- AL Reading Service
As Jayla Kirkland runs around the track behind Hayes K-8 School in Birmingham, there’s no one else in sight. But this week, the 17-year-old world-class sprinter from Woodlawn High School competes in a crowded field of runners in Bydgoszcz, Poland at the International Association of Athletic Federations Championships (IAAFC). She wants to be alone there too – sprinting first across the finish line.
“I’ll be running against every junior from ages 14 to 19, competing for the gold,” she says.
Jayla’s time of 23.11 seconds in the 200 meters took first place last month at the prestigious New Balance Nationals Outdoor competition. In that same competition, she placed third in the 100-meter race. That kind of success paved her way from public housing to Poland as part of the U.S. national team.
There’s a key to getting there, Kirkland says: “I train three to four days a week. It takes a lot of hard work and consistency to get on the level that I am at, and of course, God.”
Jayla is an honor student in the Business and Finance Academy at Woodlawn. She’s hoping her sprinting propels her through college and a degree in sports management. These dreams took root back in seventh grade when a middle school coach noticed something.
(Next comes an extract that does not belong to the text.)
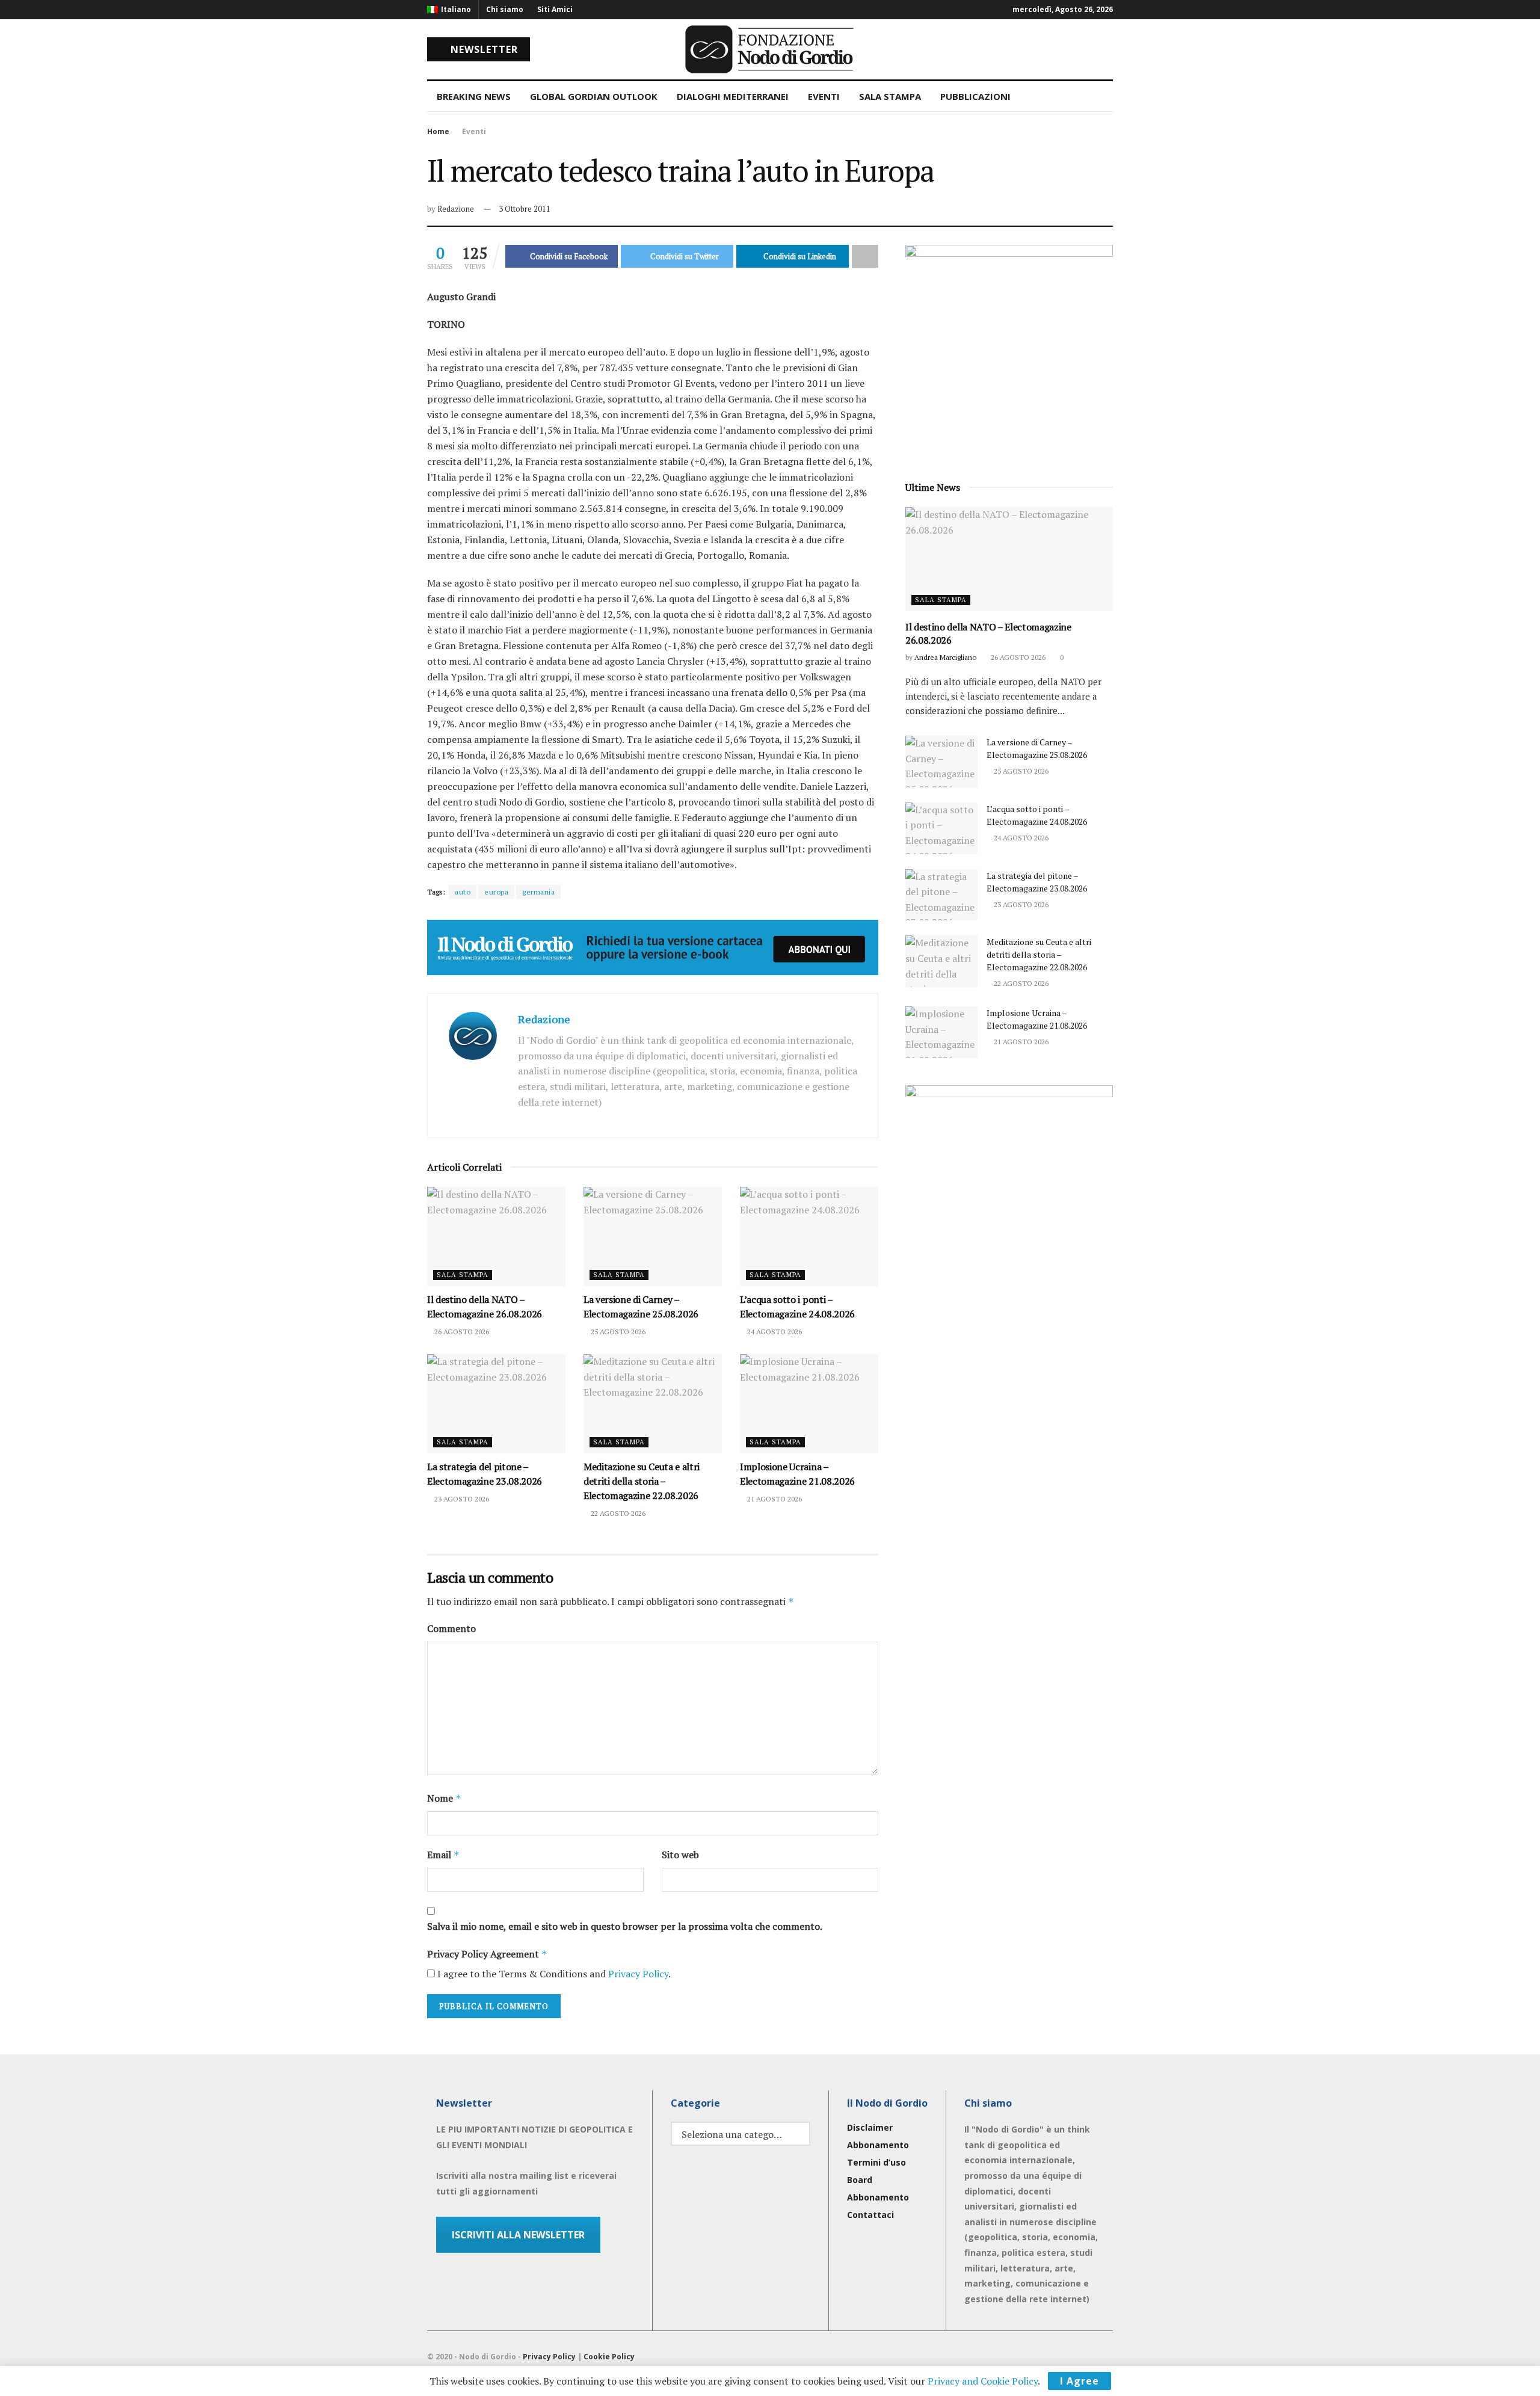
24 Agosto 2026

“At basketball practice, my coach saw that I had speed, so he suggested I try out for the track team,” she says. “I did pretty good in my first meet and kept going with it.”
Jayla trains with coach Myra Hawkins, a teacher and former runner. As Jayla sprints around the track, Hawkins is on the sidelines giving instructions, clocking runs, and offering encouragement. Jayla, she says, is different.
“She pushes through even when she is not feeling her best,” Hawkins says. “There are a lot of students who come out here and want me to train them. They get tired and they don’t show back up.”
But Jayla is consistent, and the training will continue, Hawkins says.
“As long as she wants me to help her, I’m going to be alongside her, helping her, pushing her to make sure she reaches her goals.”
Jayla has her sights set on Olympic gold. She didn’t qualify for the 2016 games, but she’s already thinking about 2020 in Tokyo.